• _Work to do_:
Find every line in the records where the string "computer" appears, and copy each of those lines out. Uppercase and lowercase letters count as different.

━━━ The records ━━━

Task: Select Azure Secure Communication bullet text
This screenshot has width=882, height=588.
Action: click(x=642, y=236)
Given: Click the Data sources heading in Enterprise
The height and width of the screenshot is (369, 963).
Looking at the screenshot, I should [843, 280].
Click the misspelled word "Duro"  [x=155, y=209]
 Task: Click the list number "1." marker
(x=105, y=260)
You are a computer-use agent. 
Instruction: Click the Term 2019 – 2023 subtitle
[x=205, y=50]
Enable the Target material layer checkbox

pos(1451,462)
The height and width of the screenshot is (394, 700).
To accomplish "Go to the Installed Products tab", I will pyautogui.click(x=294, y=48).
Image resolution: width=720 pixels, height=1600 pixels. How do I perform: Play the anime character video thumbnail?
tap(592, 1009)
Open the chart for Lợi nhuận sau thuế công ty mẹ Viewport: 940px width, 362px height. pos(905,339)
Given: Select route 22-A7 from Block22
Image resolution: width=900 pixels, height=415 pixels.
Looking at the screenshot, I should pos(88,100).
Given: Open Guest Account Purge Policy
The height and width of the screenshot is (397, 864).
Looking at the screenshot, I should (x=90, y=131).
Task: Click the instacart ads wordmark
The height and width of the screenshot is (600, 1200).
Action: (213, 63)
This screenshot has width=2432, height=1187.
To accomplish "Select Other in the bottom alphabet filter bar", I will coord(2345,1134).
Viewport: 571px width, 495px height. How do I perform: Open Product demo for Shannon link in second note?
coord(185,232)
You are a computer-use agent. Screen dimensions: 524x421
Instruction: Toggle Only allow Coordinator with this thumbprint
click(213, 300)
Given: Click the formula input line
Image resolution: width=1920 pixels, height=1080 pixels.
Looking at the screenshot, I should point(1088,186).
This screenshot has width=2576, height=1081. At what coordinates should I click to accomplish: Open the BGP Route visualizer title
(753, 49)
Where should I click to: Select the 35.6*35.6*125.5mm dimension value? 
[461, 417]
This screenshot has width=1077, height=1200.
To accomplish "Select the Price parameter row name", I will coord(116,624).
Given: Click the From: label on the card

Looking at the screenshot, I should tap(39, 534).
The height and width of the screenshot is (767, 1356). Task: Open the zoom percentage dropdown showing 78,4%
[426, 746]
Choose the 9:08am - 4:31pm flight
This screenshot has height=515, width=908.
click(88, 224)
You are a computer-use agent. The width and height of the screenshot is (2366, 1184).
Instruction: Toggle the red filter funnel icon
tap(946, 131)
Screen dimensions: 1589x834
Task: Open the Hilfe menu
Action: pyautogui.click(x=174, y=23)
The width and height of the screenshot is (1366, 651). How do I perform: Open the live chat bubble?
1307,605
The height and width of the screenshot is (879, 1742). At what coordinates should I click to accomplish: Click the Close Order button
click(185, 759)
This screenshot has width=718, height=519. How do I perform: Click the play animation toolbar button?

━━━

• _Finished task_:
You are a computer-use agent. 
You are a computer-use agent. Screen dimensions: 524x421
You are a computer-use agent. The width and height of the screenshot is (2366, 1184).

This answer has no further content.